DIRECTIONS ::
Transcribe the items below verbatim, from the line containing "Where should I" through the line containing "tap(1123, 421)", and omit the pictures.

ROWS ::
————

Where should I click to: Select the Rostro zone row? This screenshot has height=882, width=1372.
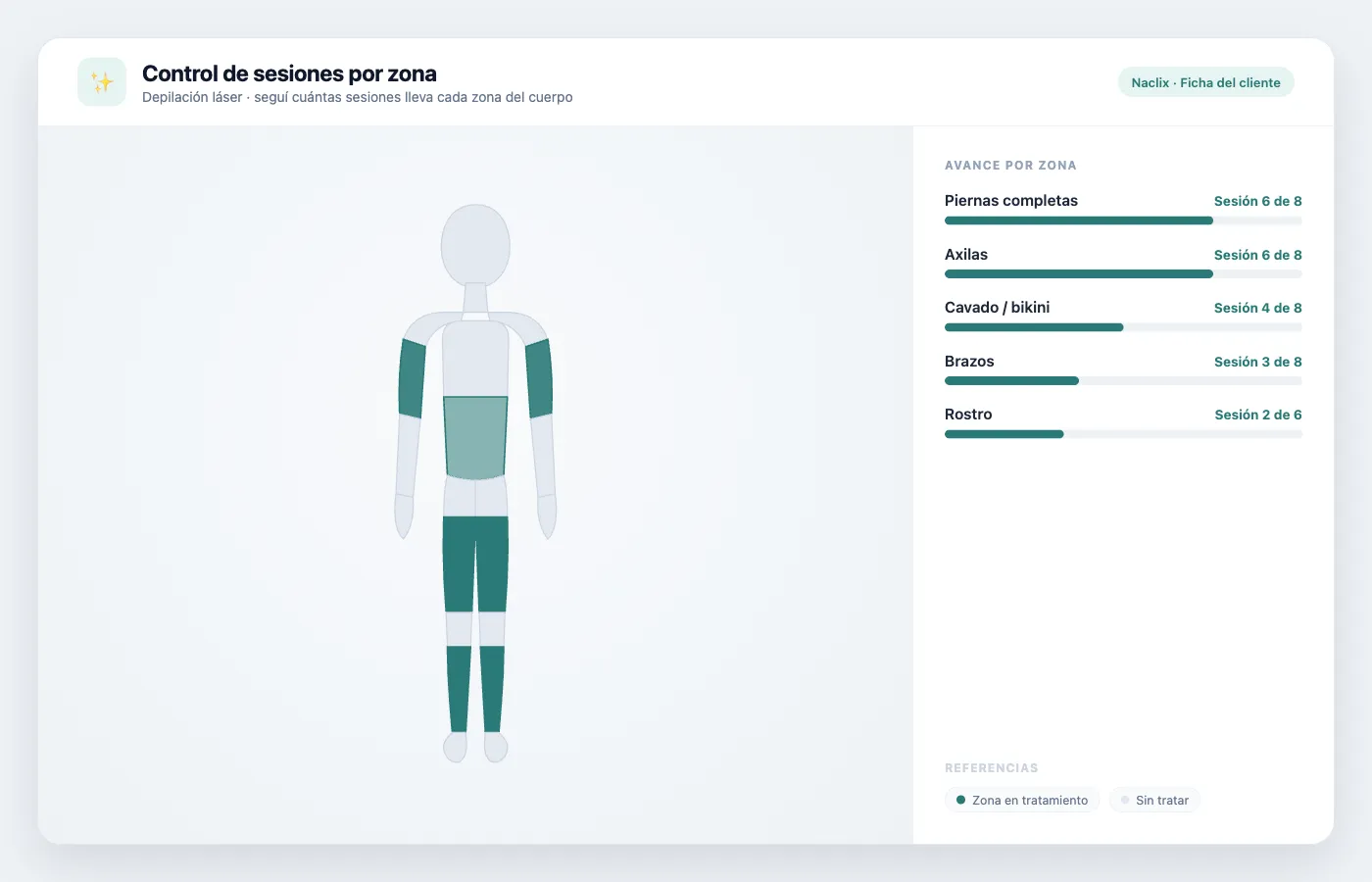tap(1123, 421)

————

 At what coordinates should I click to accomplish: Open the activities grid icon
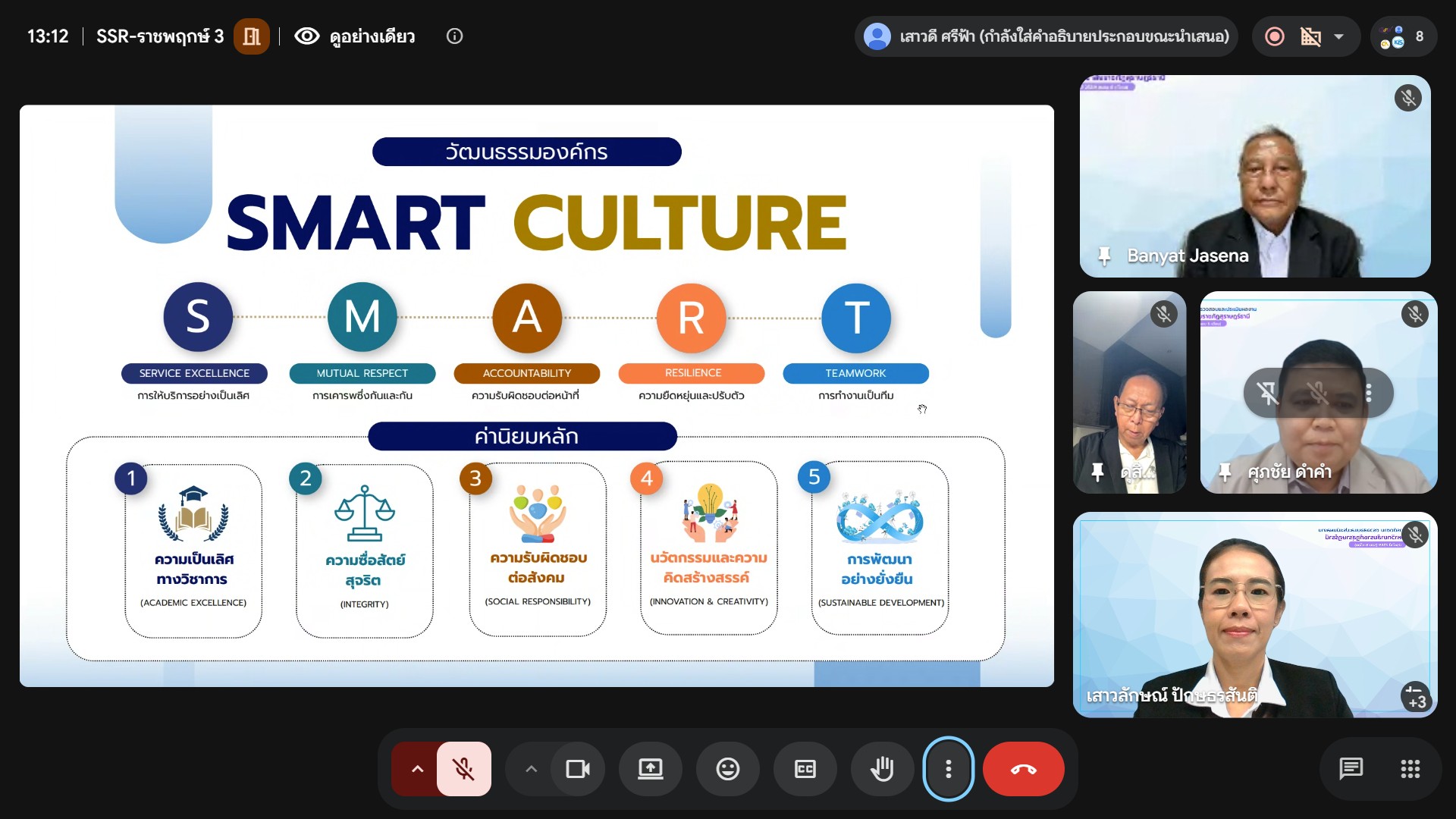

————

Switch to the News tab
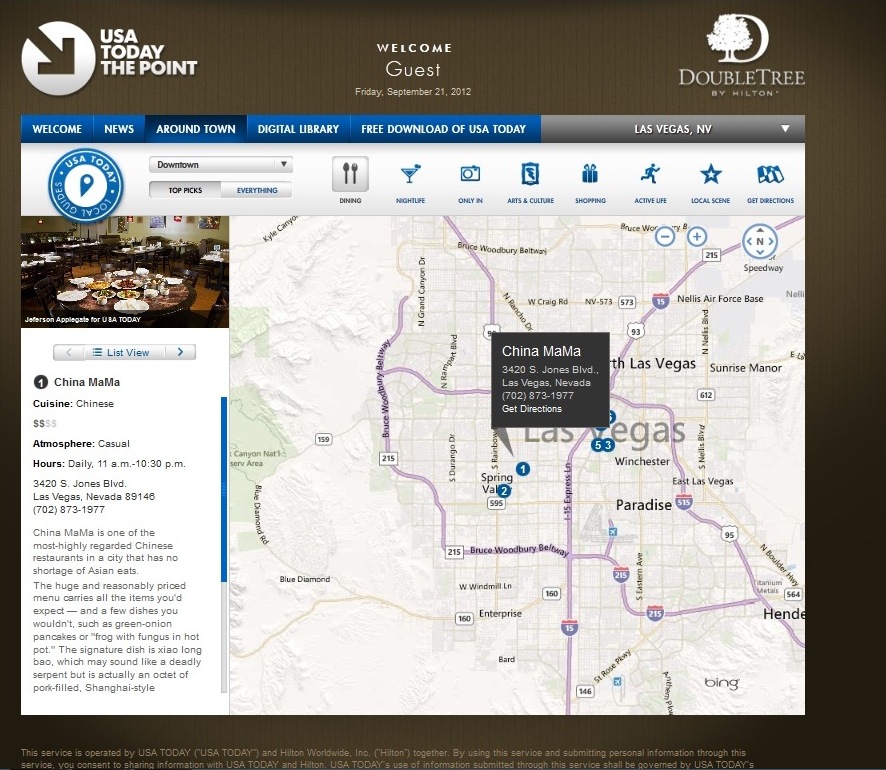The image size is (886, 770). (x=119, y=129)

————

FINISHED ANSWER ::
Where should I click to: Select the Rostro zone row? This screenshot has height=882, width=1372.
tap(1123, 421)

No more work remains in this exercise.